Given KEV status and active exploitation, “next maintenance window” isn’t a defensible plan.

Step 2: Threat hunt for high-signal indicators

Huntress advised scanning logs for the presence of a specific string tied to the encrypted web.config path:

• vghpI7EToZUDIZDdprSubL3mTZ2

Also look for:

• Requests to file server endpoints resembling filesvr.dn
• Repeated downloads of configuration files
• Requests that succeed without normal authentication context

Step 3: Rotate the machine key if there’s any sign of compromise

If attackers retrieved web.config, assume the machine key may be exposed. Rotating it breaks some persistence and can invalidate certain exploitation paths.

Operationally, key rotation can have app impact (ViewState validation, session state behavior). Plan it as a controlled change, but don’t let that become an excuse to delay if you have indicators of compromise.
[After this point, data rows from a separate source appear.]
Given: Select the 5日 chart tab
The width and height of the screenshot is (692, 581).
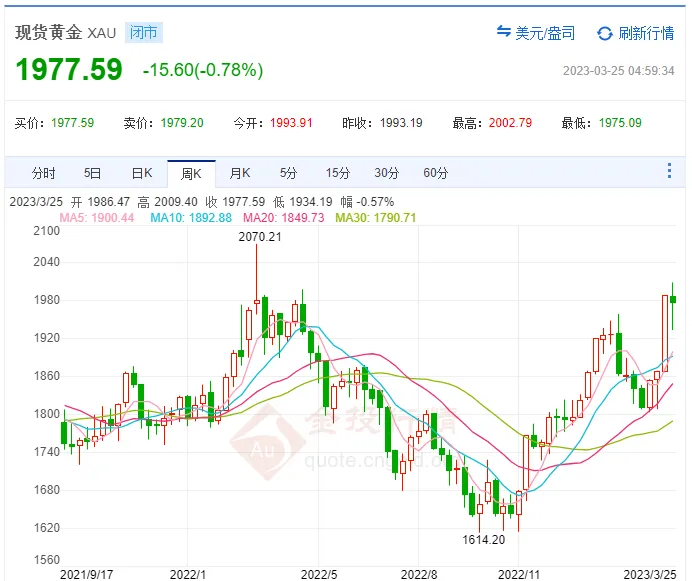Looking at the screenshot, I should pos(93,173).
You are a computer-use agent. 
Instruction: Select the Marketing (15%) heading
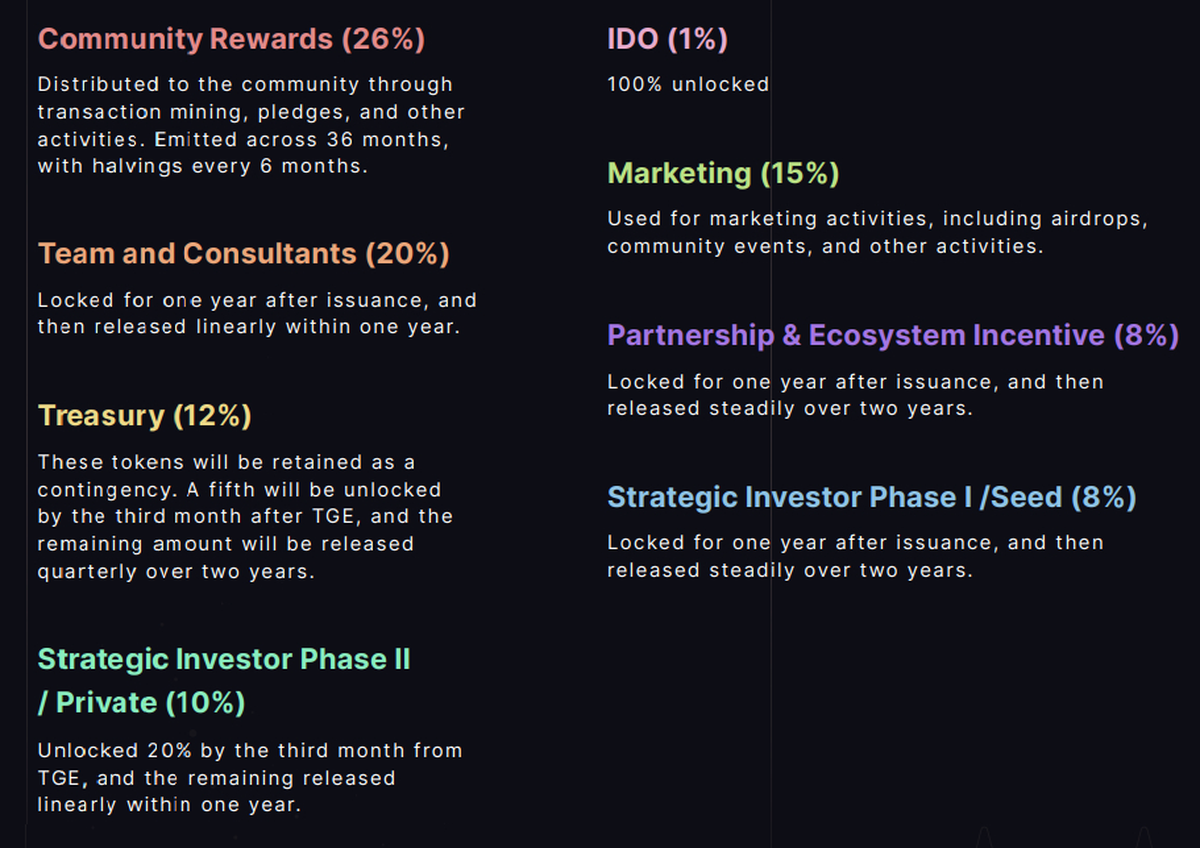click(723, 174)
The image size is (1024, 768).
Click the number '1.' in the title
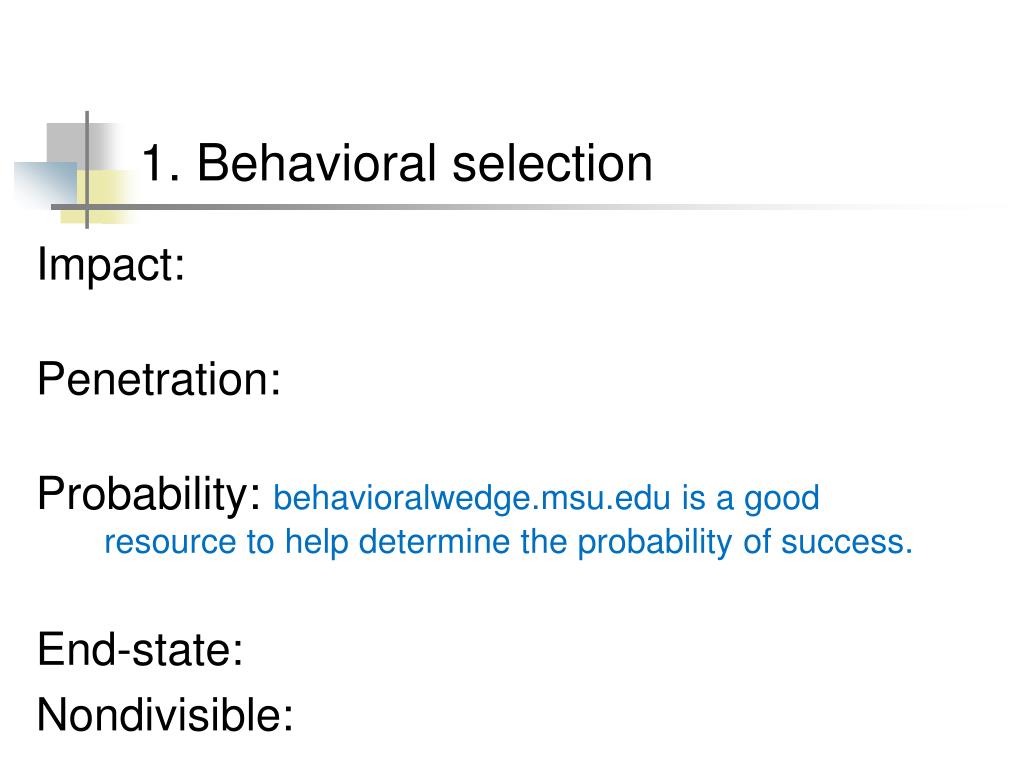click(x=161, y=163)
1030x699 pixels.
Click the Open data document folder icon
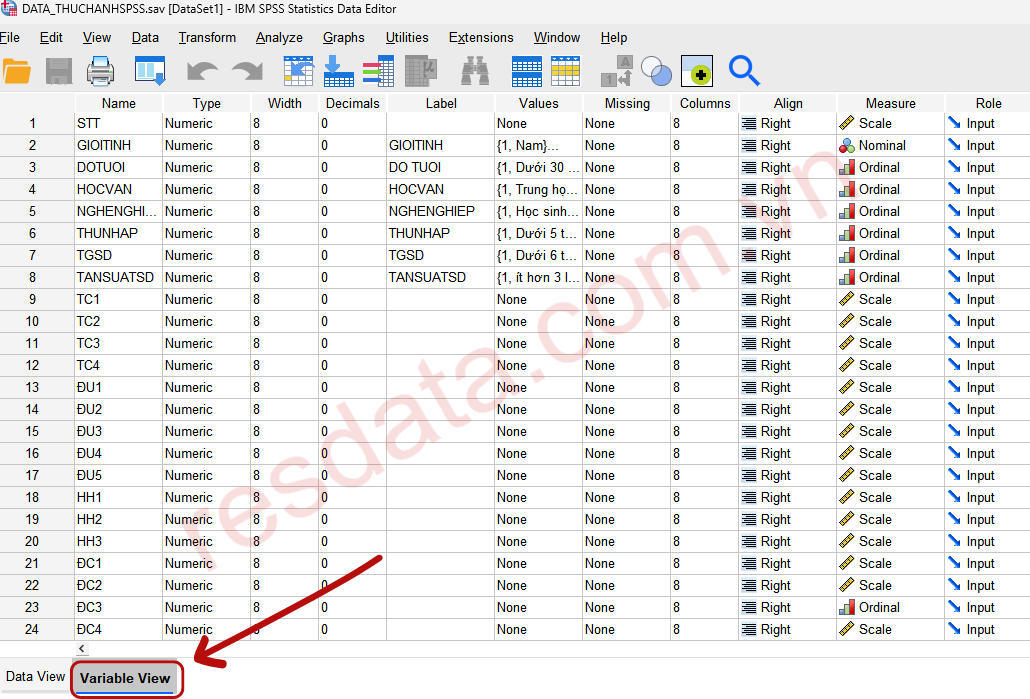16,71
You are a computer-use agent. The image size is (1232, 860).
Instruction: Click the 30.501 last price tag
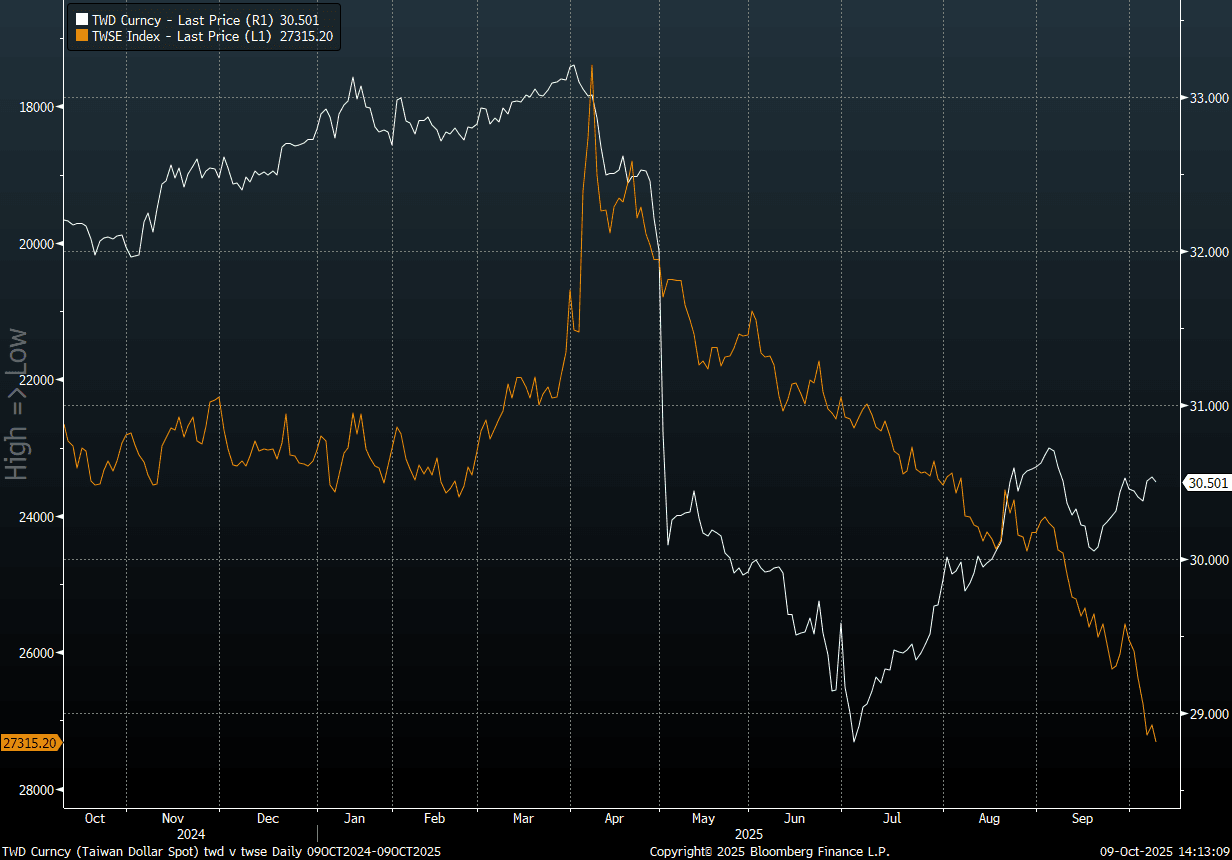(x=1206, y=483)
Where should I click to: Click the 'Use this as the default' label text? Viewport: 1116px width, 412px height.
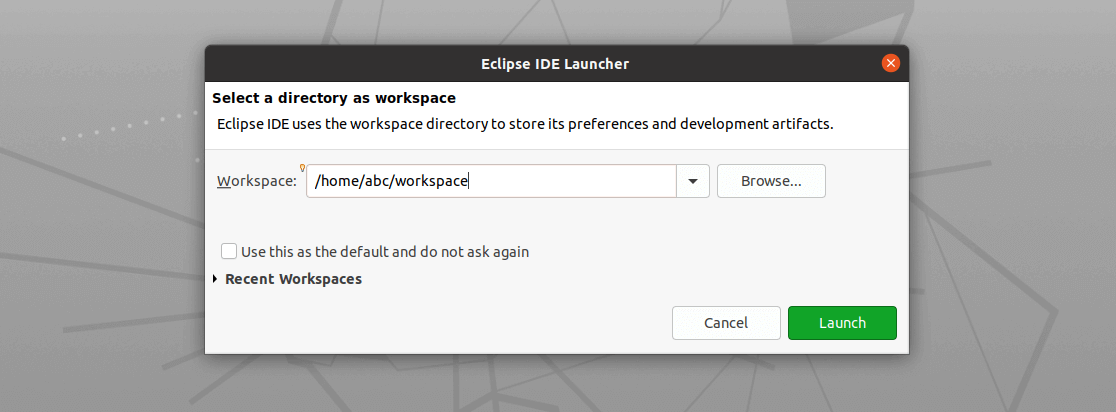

Step 4: Add detections that survive the next variant

Patches close this door; attackers will try another.

Make sure you have alerts for:

• Unusual reads of web.config and other secret-bearing files
• Token reuse over long windows
• “Service identity fallback” behavior triggered by blank credentials
• External requests that cause sensitive file access followed by suspicious process execution

This is where AI detection earns its keep: it reduces the time between first exploit attempt and first human review.

People also ask: “If we patched, are we safe?”

Answer first: Patching removes the known exploit path, but you still need to verify exposure, hunt for persistence, and monitor for follow-on access.

Three reasons:

1. Exploit-first reality: Many orgs are compromised before they patch.
2. Key theft changes the timeline: If sensitive keys were exposed, the attacker’s access can outlast the original bug.
3. Chaining risk: Attackers chaining multiple vulnerabilities can pivot to other techniques even after one door is shut.

A clean patch report isn’t the same as “no incident occurred.” You need both patch confirmation and detection-driven validation.

The bigger lesson for AI in cybersecurity

Hard-coded keys are a software supply chain failure, but the operational lesson is broader: attackers win when defenders only look for known bad strings.

AI in cybersecurity is most valuable when it’s applied to behavior—requests that don’t match real user patterns, access that doesn’t match normal app flows, and sequences of actions that look like exploitation rather than business activity.

If your team is trying to decide where AI fits in your security operations, start here: use AI-based anomaly detection to watch the paths attackers must walk, not just the malware they might drop.

If you’re responsible for CentreStack or TrioFox environments, what would you rather learn first: that a patch was missed—or that an unusual, never-expiring access ticket is pulling your server configuration right now?